La cercanía de Dios siempre muestra su preocupación
para que el hombre viva lo más dignamente su vida. De su
preocupación por el alma deriva también su mirada a lo material
para que la dignidad de hijo de Dios se muestre en todos los
aspectos.
En este 1º de mayo, celebramos a San José Obrero. Fue Pío
XII quien instituyó esta celebración este mismo día, en el año
1955, a raíz de los acontecimientos de trabajadores que murieron en
penosas circunstancias en sus lugares de trabajo.
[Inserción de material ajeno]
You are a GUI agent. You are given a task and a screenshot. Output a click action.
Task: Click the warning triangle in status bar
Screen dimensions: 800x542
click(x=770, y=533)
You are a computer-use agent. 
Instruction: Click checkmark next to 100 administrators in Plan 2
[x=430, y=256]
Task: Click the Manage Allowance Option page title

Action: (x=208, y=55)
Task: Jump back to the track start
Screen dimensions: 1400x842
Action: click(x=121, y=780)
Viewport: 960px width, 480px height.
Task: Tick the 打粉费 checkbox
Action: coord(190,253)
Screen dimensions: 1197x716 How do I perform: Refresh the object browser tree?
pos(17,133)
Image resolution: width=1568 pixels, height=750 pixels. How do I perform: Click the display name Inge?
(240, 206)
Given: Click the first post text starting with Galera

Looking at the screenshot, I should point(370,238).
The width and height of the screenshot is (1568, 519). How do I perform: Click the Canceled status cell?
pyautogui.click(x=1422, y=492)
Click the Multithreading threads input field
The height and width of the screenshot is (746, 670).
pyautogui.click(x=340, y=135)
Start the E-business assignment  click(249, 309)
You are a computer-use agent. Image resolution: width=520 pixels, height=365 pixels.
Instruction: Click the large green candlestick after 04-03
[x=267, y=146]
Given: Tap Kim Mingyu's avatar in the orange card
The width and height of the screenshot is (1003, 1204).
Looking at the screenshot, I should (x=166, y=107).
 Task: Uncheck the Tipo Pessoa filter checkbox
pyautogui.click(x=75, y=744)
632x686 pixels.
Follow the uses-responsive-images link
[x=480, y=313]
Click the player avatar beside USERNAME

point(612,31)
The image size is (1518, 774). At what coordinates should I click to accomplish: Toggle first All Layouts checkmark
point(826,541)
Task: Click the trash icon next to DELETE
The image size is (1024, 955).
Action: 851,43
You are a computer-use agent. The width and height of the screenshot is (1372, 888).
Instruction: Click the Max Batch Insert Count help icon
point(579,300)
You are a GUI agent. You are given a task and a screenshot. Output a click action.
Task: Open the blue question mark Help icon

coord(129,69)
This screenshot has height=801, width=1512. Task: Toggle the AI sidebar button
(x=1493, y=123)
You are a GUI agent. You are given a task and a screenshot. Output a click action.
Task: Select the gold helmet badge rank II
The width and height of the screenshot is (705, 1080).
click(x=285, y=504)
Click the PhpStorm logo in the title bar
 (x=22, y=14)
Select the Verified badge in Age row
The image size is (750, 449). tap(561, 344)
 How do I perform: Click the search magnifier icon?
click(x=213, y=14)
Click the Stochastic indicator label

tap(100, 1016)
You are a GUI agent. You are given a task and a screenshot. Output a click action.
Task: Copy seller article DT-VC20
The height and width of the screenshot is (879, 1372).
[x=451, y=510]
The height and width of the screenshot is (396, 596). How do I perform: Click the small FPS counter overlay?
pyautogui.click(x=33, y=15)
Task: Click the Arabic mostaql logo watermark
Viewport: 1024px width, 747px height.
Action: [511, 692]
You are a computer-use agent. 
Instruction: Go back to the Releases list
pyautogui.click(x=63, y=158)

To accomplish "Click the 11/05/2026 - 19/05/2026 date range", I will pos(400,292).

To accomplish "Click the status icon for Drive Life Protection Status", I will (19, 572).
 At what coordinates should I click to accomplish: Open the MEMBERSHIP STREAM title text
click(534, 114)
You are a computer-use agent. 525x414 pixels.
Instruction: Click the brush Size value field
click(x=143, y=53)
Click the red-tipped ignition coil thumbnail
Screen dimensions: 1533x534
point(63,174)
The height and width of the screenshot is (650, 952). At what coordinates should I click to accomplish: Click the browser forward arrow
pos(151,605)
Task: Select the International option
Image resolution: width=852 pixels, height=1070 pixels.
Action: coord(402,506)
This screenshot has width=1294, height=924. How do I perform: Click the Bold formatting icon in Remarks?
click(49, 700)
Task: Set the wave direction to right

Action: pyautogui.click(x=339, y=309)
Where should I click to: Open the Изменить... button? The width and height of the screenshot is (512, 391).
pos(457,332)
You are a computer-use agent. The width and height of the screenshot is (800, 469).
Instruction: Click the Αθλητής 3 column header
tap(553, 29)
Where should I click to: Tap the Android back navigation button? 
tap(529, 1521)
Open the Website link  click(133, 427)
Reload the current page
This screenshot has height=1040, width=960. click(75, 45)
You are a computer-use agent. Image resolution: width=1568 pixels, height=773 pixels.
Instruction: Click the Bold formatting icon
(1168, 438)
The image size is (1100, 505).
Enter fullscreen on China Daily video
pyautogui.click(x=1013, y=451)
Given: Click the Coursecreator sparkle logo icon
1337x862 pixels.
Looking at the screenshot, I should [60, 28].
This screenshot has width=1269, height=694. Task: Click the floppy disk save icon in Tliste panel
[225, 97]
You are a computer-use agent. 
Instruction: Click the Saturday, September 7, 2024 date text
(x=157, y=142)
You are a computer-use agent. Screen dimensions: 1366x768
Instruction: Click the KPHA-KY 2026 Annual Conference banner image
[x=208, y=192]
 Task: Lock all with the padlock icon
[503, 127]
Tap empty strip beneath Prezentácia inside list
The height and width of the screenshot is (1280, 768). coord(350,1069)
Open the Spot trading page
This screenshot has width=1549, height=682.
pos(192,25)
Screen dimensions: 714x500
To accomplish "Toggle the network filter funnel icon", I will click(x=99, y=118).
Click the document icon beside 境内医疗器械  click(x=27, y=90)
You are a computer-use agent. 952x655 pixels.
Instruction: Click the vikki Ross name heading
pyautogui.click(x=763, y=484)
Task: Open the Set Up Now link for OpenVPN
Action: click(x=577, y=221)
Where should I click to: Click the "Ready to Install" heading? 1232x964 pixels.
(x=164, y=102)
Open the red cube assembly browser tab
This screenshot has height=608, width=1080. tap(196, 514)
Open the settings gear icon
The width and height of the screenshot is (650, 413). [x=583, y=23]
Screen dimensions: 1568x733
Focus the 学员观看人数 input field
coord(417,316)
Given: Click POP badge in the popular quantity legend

José, Esposo de
María y padre adoptivo de Jesús, es el prototipo del trabajador que
con su faena, coopera a la Creación de Dios y la Renovación de
todas las cosas en Cristo.
Así promovió el Pontífice esta
celebración desde la fraterna relación entre el patrón y el
trabajador, con el derecho a una tarea desde unas condiciones justas
y dignas, con un trato netamente humano y un salario digno.
Todo esto
queda de relieve en la Doctrina Social de la Iglesia, que cobra
especial relevancia con la Encíclica Rerum Novarum de León XIII, y
las siguientes cartas de los Papas del siglo XX como es el caso de la
Laborem Exercens, Populorum Progressio, y Mater et Magistra, hasta
llegar a la Sollicitudo Rei Socialis de Juan Pablo II, por citar
algunos ejemplos.
Sólo desde Cristo es posible el Cielo nuevo y la
tierra nueva que nos invitan a ganar la Vida Eterna, desde la
santificación en el trabajo que la Providencia nos ha asignado. Y en
este mes de mayo también tiene especial importancia el fervor del
Pueblo de Dios a la Virgen. El Ejercicio de las flores a Santa María,
supone el amor que los creyentes profesan a la Reina de Cielo y
tierra poniéndola como el segundo Modelo después de Cristo.